Records excerpted from a collection:
=== Begin Enclosure ===
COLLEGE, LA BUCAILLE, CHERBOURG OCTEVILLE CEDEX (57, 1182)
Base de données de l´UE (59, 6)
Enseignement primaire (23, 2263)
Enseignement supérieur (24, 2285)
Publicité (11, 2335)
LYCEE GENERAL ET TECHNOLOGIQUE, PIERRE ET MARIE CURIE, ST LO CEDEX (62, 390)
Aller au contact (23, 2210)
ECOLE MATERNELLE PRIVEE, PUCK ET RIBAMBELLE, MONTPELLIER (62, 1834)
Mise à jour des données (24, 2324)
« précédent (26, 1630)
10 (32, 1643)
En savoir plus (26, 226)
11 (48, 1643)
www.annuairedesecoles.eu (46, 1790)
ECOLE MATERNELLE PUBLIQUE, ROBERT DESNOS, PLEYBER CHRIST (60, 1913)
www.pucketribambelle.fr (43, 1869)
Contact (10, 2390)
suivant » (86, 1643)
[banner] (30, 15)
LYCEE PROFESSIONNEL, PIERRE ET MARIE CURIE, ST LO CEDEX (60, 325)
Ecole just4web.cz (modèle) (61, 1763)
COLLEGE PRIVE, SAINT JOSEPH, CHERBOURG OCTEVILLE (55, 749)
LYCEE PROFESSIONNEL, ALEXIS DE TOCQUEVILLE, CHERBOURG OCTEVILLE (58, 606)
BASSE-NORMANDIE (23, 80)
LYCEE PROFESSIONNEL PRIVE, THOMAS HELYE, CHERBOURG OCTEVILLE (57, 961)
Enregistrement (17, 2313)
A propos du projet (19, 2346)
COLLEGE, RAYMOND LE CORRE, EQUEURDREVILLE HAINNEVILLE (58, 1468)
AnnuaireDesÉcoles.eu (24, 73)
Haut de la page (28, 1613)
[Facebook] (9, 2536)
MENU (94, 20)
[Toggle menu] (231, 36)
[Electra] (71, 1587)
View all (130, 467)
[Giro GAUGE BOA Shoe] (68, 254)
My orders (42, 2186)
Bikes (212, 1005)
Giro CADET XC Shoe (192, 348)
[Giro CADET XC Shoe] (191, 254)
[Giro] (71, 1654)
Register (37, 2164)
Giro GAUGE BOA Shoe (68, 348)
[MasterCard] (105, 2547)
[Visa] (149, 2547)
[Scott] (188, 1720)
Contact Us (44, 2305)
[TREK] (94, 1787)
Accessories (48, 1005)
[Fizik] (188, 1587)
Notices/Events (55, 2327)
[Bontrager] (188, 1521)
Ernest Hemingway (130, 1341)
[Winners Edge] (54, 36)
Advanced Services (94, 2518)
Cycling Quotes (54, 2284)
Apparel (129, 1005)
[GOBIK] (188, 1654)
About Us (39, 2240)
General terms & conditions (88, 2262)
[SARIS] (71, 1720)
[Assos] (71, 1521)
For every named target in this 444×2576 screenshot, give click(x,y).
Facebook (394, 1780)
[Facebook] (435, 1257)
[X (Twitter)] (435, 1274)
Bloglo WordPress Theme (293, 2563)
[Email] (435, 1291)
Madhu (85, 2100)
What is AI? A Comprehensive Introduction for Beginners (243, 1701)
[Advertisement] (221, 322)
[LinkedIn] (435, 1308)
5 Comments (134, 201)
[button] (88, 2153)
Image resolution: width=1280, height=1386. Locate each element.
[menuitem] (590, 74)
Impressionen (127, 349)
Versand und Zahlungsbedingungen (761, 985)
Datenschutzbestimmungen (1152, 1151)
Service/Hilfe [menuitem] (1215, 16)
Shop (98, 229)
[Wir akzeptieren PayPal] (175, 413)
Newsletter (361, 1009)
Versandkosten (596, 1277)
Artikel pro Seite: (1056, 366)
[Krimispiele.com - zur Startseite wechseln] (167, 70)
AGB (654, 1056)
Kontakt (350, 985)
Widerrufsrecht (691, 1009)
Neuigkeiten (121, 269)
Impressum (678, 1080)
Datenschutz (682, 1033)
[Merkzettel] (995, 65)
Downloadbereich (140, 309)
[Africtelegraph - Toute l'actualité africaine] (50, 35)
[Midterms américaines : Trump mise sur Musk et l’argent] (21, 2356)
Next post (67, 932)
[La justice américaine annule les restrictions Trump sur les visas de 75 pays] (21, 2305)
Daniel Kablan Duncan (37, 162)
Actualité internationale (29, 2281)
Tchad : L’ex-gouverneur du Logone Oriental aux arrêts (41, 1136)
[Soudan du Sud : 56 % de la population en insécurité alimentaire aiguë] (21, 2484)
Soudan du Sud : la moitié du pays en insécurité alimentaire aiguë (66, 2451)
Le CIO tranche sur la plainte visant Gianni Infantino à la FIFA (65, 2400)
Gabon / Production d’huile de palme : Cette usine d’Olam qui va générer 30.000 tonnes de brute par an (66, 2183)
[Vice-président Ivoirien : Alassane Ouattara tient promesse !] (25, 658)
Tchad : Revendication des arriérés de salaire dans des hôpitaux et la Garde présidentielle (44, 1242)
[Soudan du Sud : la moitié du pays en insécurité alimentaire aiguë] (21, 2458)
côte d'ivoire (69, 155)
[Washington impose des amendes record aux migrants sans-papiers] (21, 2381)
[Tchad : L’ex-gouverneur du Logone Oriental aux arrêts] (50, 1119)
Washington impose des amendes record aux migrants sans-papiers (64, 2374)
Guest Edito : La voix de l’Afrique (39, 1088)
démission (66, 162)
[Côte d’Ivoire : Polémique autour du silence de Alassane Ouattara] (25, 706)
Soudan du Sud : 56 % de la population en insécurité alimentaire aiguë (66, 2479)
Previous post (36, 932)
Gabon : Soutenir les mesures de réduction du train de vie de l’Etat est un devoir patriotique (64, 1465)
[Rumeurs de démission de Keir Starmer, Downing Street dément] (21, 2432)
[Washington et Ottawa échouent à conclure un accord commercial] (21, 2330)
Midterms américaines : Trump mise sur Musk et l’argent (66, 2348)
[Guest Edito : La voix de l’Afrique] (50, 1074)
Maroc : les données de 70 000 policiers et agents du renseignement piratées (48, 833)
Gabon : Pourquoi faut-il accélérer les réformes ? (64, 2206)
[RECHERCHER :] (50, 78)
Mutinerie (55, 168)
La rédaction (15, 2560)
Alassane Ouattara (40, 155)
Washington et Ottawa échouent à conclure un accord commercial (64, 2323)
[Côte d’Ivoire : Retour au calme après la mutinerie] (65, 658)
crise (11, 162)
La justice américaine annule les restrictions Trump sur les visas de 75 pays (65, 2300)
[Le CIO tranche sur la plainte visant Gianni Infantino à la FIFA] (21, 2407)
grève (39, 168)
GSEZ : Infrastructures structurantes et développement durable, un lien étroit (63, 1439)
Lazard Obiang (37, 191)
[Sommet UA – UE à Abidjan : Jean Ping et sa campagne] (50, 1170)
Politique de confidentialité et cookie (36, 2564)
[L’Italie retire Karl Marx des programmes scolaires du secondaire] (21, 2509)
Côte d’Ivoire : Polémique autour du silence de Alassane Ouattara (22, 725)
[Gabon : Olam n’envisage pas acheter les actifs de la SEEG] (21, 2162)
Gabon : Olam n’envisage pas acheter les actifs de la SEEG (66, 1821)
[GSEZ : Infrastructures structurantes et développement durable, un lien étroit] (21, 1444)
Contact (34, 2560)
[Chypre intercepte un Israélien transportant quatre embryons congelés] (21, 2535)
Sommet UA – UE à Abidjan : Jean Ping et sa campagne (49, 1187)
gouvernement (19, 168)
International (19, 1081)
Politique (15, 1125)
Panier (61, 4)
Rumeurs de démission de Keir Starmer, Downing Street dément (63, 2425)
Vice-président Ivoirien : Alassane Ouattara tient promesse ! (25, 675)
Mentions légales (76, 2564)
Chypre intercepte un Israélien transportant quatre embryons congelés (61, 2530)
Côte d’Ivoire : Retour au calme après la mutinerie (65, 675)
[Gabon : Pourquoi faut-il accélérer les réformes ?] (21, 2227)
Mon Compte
=== End Enclosure ===
• [GOAL OF THE EXERCISE] Look back at the data above. Transcribe exactly the lines starting at the line that contains "précédent (26, 1630)" and ending at the line that contains "COLLEGE, RAYMOND LE".

• [ANSWER BELOW]
« précédent (26, 1630)
10 (32, 1643)
En savoir plus (26, 226)
11 (48, 1643)
www.annuairedesecoles.eu (46, 1790)
ECOLE MATERNELLE PUBLIQUE, ROBERT DESNOS, PLEYBER CHRIST (60, 1913)
www.pucketribambelle.fr (43, 1869)
Contact (10, 2390)
suivant » (86, 1643)
[banner] (30, 15)
LYCEE PROFESSIONNEL, PIERRE ET MARIE CURIE, ST LO CEDEX (60, 325)
Ecole just4web.cz (modèle) (61, 1763)
COLLEGE PRIVE, SAINT JOSEPH, CHERBOURG OCTEVILLE (55, 749)
LYCEE PROFESSIONNEL, ALEXIS DE TOCQUEVILLE, CHERBOURG OCTEVILLE (58, 606)
BASSE-NORMANDIE (23, 80)
LYCEE PROFESSIONNEL PRIVE, THOMAS HELYE, CHERBOURG OCTEVILLE (57, 961)
Enregistrement (17, 2313)
A propos du projet (19, 2346)
COLLEGE, RAYMOND LE CORRE, EQUEURDREVILLE HAINNEVILLE (58, 1468)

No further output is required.